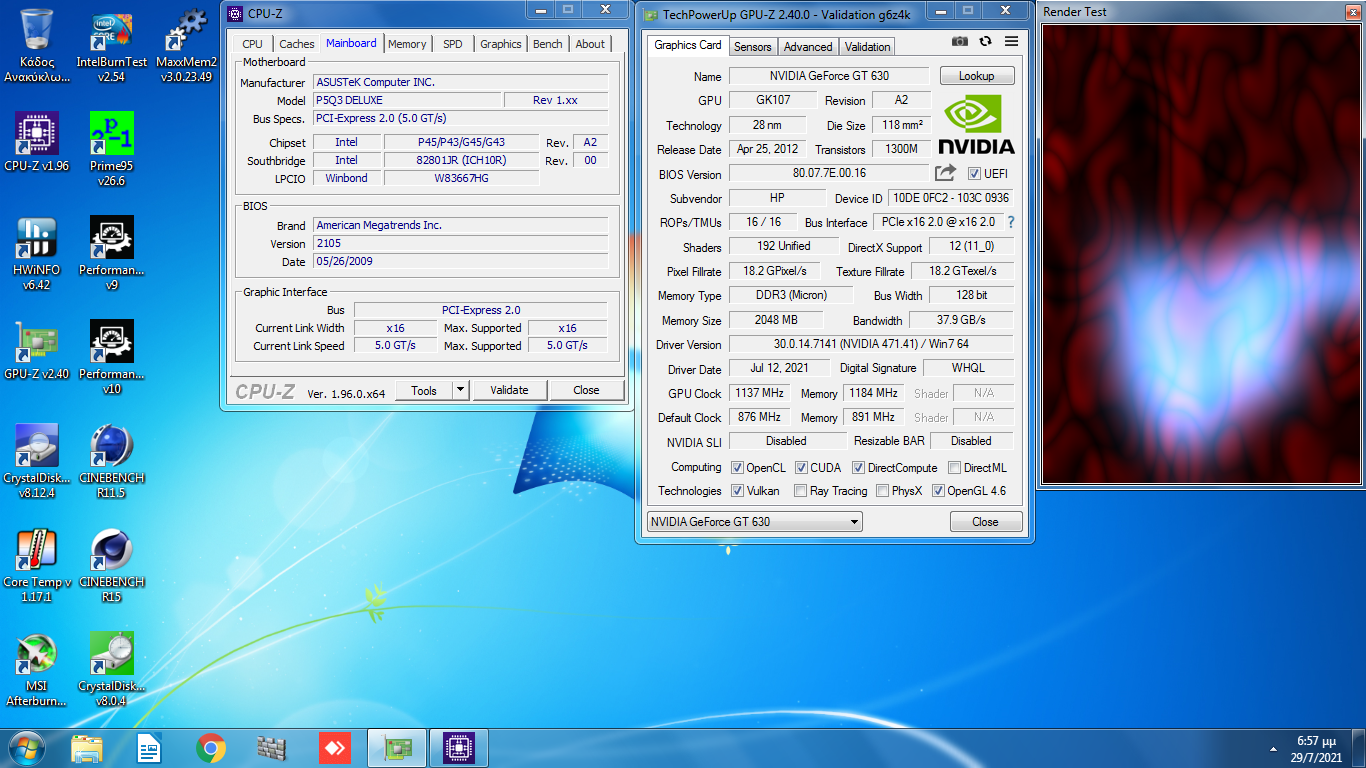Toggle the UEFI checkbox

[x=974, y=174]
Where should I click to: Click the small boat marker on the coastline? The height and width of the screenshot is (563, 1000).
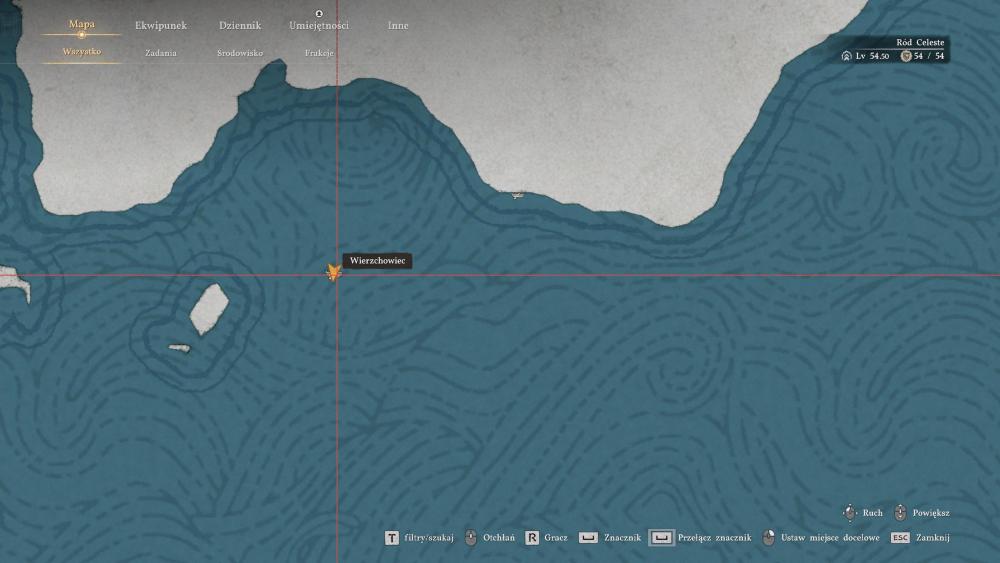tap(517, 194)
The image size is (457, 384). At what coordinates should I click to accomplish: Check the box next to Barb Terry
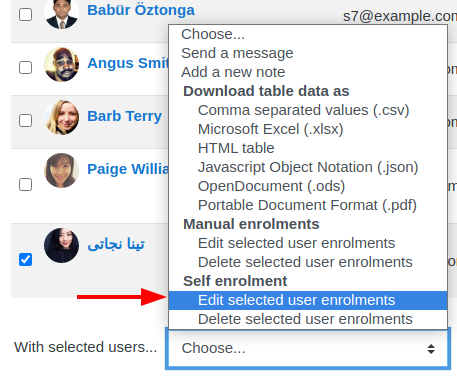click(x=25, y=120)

ASSIGNED TASK:
All that is required is an exact reproduction of the lines from the one containing "The image size" to the final line of the listing above, pictures omitted.

ANSWER BOX:
The image size is (457, 384). At what coordinates should I click to accomplish: Check the box next to Barb Terry
click(x=25, y=120)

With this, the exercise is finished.